# $20 - 3 Day Supply Wise offer?



## Stockton (Jun 21, 2017)

Apparently the google ad gods know I'm trying to get prepared. They tossed an advertisement in front of me for Wise Foods, 3 day supply $19.99. Its like an introductory offer. Is it worth being on their list. I should note that my food supplies are limited to shelves and pantry at our condo. Its an area I'm studying - long term food storage. I bought an expensive large bag of rice at Costco. It was my first purchase. These long term food storage items I don't have any of yet. Just wondered what the experience with Wise is here?


----------



## Brettny (Apr 26, 2017)

Most of those X day kits are over priced and more like half of what a person really needs. I see thosr kits more as i didnt die yet set.
Go to the grocery store and look around at expiration dates and look into rotating your food. Its alot better food, stuff you actualy will eat and cheaper.


----------



## Back Pack Hack (Sep 15, 2016)

I flat-out refuse to buy the pre-packaged kits for two reasons.
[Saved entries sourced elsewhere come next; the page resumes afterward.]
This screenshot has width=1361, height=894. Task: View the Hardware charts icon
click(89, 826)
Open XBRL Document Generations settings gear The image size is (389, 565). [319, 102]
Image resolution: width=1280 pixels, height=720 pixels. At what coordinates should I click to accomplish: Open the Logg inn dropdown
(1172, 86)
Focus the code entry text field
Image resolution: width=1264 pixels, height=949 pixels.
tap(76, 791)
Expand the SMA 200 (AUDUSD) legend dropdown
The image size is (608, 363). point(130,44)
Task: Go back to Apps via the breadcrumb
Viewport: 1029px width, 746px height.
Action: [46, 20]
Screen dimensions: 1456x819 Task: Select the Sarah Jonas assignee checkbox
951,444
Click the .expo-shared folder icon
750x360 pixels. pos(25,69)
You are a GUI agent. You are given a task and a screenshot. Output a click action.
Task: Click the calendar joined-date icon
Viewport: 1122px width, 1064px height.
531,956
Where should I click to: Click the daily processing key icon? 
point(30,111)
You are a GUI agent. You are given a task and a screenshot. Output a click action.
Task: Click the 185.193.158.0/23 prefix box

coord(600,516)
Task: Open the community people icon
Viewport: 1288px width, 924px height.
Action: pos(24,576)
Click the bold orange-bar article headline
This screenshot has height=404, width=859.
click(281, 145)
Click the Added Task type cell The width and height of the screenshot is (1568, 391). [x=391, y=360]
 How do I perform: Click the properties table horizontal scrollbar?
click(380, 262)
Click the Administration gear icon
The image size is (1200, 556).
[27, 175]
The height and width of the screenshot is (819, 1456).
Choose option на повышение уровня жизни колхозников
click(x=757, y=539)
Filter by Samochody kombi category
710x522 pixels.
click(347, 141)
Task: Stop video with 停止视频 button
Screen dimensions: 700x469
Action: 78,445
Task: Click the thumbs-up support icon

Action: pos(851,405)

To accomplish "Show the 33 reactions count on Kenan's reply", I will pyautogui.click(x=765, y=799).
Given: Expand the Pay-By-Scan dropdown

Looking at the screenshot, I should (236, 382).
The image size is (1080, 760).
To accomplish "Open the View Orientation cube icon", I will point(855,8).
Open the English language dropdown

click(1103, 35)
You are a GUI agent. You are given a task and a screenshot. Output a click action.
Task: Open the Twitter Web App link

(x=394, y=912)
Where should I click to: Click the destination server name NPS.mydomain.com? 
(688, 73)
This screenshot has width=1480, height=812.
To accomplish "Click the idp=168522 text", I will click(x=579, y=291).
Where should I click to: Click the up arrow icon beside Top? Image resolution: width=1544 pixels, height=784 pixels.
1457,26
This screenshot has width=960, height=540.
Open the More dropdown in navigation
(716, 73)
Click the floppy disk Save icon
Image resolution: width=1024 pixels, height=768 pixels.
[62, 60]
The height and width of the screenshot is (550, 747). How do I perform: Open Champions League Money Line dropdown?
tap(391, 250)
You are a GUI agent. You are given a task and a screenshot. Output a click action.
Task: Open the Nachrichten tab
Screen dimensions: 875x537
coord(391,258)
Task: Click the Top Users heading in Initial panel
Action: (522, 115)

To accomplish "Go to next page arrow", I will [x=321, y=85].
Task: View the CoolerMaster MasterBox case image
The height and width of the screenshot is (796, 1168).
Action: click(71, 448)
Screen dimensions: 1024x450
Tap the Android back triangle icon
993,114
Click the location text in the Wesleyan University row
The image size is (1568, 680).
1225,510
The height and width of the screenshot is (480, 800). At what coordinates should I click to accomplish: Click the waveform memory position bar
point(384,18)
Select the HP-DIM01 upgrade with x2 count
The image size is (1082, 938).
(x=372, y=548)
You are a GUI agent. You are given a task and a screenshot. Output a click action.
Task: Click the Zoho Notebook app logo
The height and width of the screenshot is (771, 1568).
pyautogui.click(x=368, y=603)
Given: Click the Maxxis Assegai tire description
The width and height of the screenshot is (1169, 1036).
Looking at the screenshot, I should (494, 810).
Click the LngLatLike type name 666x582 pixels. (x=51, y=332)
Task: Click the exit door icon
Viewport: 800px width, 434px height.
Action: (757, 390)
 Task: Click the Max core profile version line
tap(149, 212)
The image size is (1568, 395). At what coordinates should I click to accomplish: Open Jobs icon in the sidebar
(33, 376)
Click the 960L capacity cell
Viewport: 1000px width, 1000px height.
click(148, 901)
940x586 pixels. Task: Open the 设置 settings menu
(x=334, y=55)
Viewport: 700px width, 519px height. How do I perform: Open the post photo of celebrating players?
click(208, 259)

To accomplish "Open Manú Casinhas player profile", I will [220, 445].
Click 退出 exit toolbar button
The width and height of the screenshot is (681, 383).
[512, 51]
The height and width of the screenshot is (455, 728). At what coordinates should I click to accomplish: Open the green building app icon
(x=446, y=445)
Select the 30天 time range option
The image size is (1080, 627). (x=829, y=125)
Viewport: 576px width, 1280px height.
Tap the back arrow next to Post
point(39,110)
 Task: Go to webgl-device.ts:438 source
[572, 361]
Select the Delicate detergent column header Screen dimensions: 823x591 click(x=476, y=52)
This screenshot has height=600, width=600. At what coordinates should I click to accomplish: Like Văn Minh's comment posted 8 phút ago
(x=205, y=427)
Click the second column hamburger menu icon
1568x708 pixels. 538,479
1. They're usually grossly overpriced.
2. I don't like half of what's in them. Which, in effect, doubles the asking price.


----------



## Summergirl1145 (Jul 17, 2017)

I see different emergency food companies advertising now on the MSM stations. I have never seen this before. Maybe they have always advertised and just now noticing due to my focus on the issue? I bought a small three day emergency food pack through Costco several years ago and yes it was very overpriced. At the time I had little time to research or prepare so I ordered this for a rainy day. My thought is if money is not an issue better than nothing.


----------



## jim-henscheli (May 4, 2015)

Stockton said:


> Apparently the google ad gods know I'm trying to get prepared. They tossed an advertisement in front of me for Wise Foods, 3 day supply $19.99. Its like an introductory offer. Is it worth being on their list. I should note that my food supplies are limited to shelves and pantry at our condo. Its an area I'm studying - long term food storage. I bought an expensive large bag of rice at Costco. It was my first purchase. These long term food storage items I don't have any of yet. Just wondered what the experience with Wise is here?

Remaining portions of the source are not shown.